Introduction to Political Theory
- The sense of injustice if it is found that an innocent person has been executed.
- The loss to the executed person, both the immediate pain and the loss of his
future (it is, in fact, incredibly hard to ‘compute’ the costs of death for the dead
person).
- The loss to the murderer’s family.
- The brutalising effects of capital punishment on state officials and the population
in general.
These are not exhaustive lists, but hopefully it is sufficient for you to get the
point. In assessing consequentialist arguments for and against the death penalty it
is important not to concentrate entirely on the issue of deterrence. However, given
the centrality of deterrence to the consequentialist debate over capital punishment
it is useful to make a few points about theinterpretationof the evidence for and
against deterrence. Steven Goldberg, who supports capital punishment on grounds
of deterrence, makes the following points (see Goldberg, 1974):
- Capital punishment quite obviously does not deter the murderer – if it did, he
would not be a murderer – but it might deter potentialmurderers. A similar
point can be made about imprisonment – even if there were a 100 per cent
recidivism rate this would not prove that prison does not work to deter people,
because it is the people who do not commit crimes, but in the absence of lengthy
prison sentences might commit crime, who matter.
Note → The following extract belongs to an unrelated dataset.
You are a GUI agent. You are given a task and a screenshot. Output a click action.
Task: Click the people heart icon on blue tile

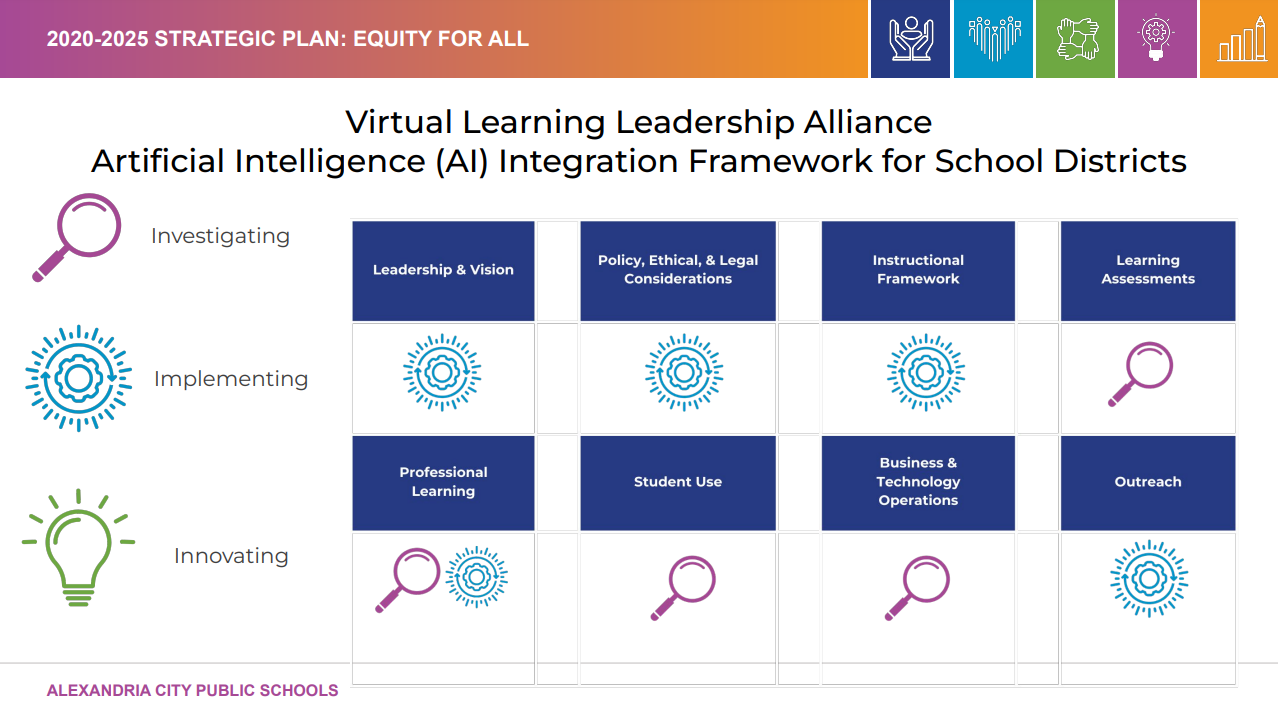993,39

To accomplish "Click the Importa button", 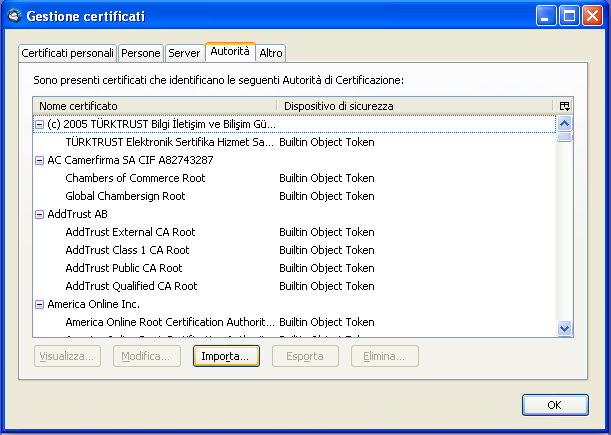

- Comparing different countries can be misleading. Many European countries have
a lower murder rate than the USA, and some of the 18 non-retentionist American
states have a lower rate than some retentionist states. This does not in itself
disprove the deterrence argument, because Texas, for example, might have an
even higher murder rate in the absence of the death penalty. Much depends on
the cultural characteristics of a society.
- Comparing countries over time can be misleading. Until the end of the Second
World War most European countries retained the death penalty, and some
(Western) European countries have practised it until quite recently (France carried
out its last execution in 1977 and abolished the death penalty in 1981). These
societies may still carry the socialised effects of marking out a particular offence
- premeditated murder – with a very particular kind of punishment (death). We
might have to wait generations to see the effects of abolition on European
countries.
Ernest van den Haag – another defender of the death penalty – cites as evidence
of the deterrence effect the fact that very few prisoners on death row accept death
over life imprisonment: this is why the overwhelming majority seek to exhaust all
channels of appeal against their sentences (van den Haag, 1986: 1665). It follows
that even murderers – who admittedly were not deterred from murder (see point 1
above) – recognise that death is worse than life imprisonment. Both Goldberg and
van den Haag admit that the statistical evidence for deterrence is inconclusive but
we can, they suggest, surmise that death does deter.
There is, however, some confusion here, which is picked up by Jeffrey Reiman
(1985: 144). To be fearful of something is not equivalent to saying that the feared
thing is a deterrent. Most normal people will be terrified at the thought of execution,
but they do not under normal circumstances need the existence of the death penalty
to deter them, because there are other reasons why they would not commit murder.